Comments 3： Figure 1D: In general, the fraction of certain cell types (especially from patient samples) cannot be estimated as the samples are not collected exhaustively. The only time such estimation is meaningful is when a replicate tumors were used.

Response 3：Thank you for pointing this out. We agree with this comment. Due to the limitations of the current samples, it is not possible to fully capture all the heterogeneity in the tumor microenvironment, which can lead to an inability to do an accurate estimation when analyzing the proportion of a certain cell type, which can indeed lead to unreliable results. However, this analysis in this study is only a preliminary study to get a general idea of how the proportion of a certain cell type changes. As you said, in the future we will use multiple samples from the same patient or repeat biopsies to make reliable estimates of cell types.

Comments 4： Figure 2: Authors need to clearly present data used here. Are all cells from one scRNA sample or from multiple samples? Also, please describe all the features in the image (what is the color, is it average in the pixel/loci etc).
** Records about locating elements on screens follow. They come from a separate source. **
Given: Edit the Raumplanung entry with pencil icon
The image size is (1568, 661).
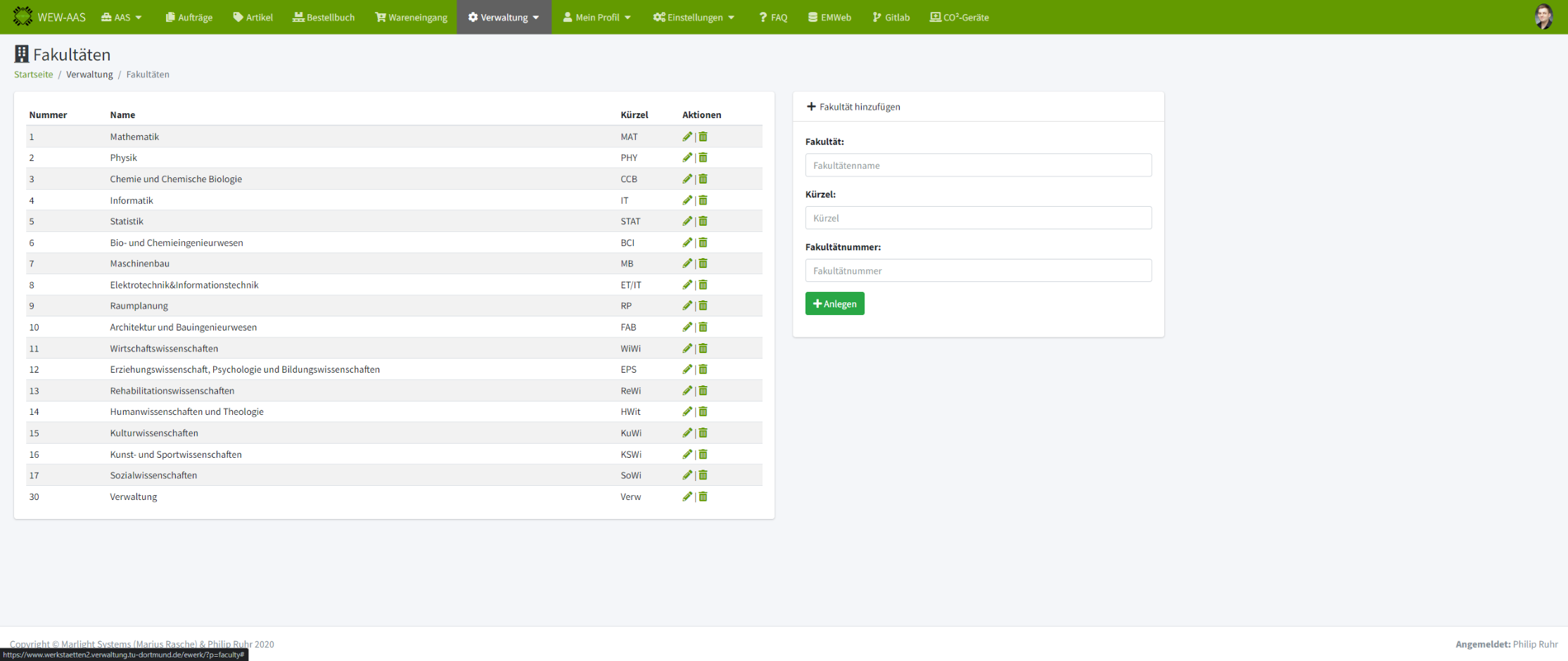Looking at the screenshot, I should tap(687, 306).
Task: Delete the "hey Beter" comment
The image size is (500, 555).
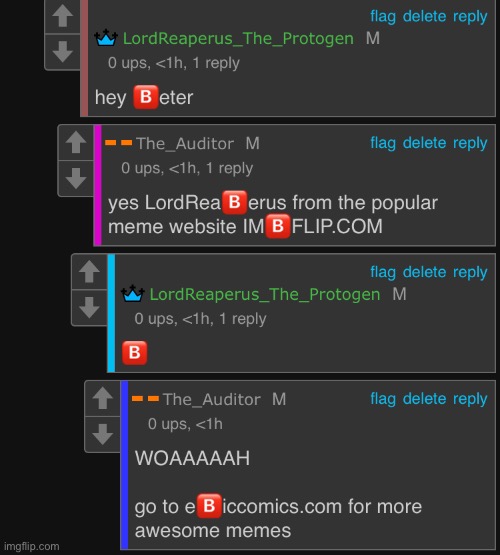Action: [424, 16]
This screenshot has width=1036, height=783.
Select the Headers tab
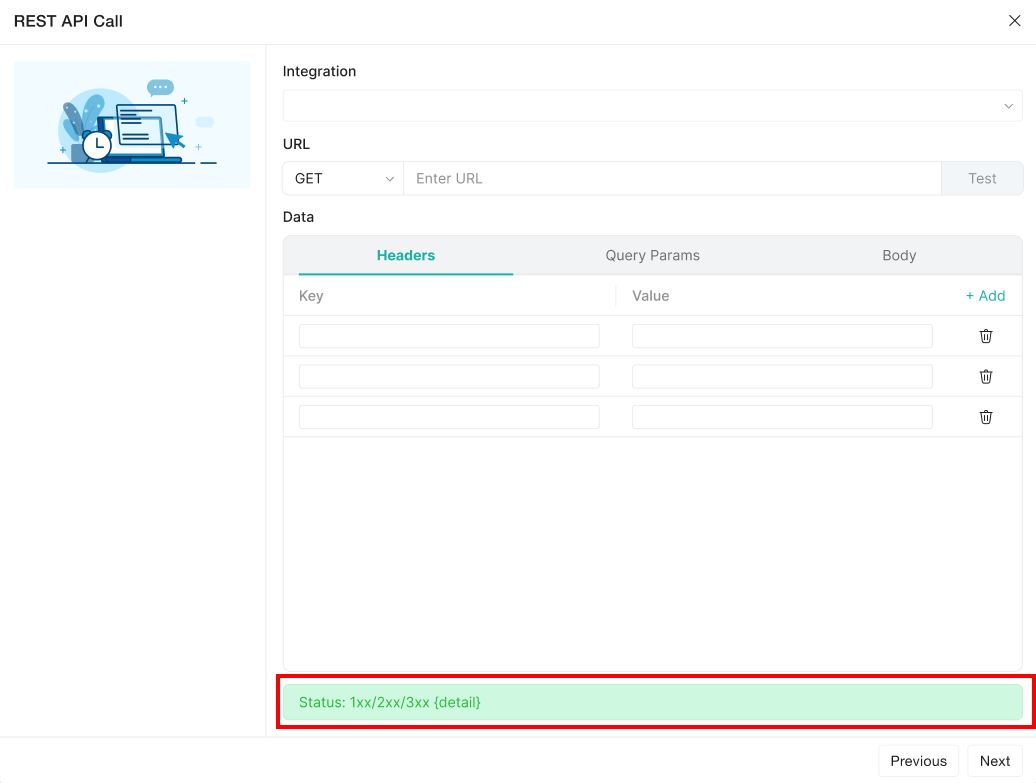click(405, 255)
Response 4：Thank you for pointing this out. We agree with this comment. Figure 2 is based on scRNA-seq data. The cells shown in this figure are from a single sample, sample GSM6890196 in GSE221603. We have described the applied data in detail, and the revisions are highlighted in red at the end of the second paragraph in section 2.2 and in red in section 2.4. We have made detailed revisions to the legend of Figure 2 to make it easier for readers to understand the meaning of the image. The changes are highlighted in red.

Comments 5： Figure 4: What is the cutoff for the low/high population in Figure 4D? Also, are there equal number of samples for low/high populations to start with? MSMB data does not look statistically significant (Fig 4D).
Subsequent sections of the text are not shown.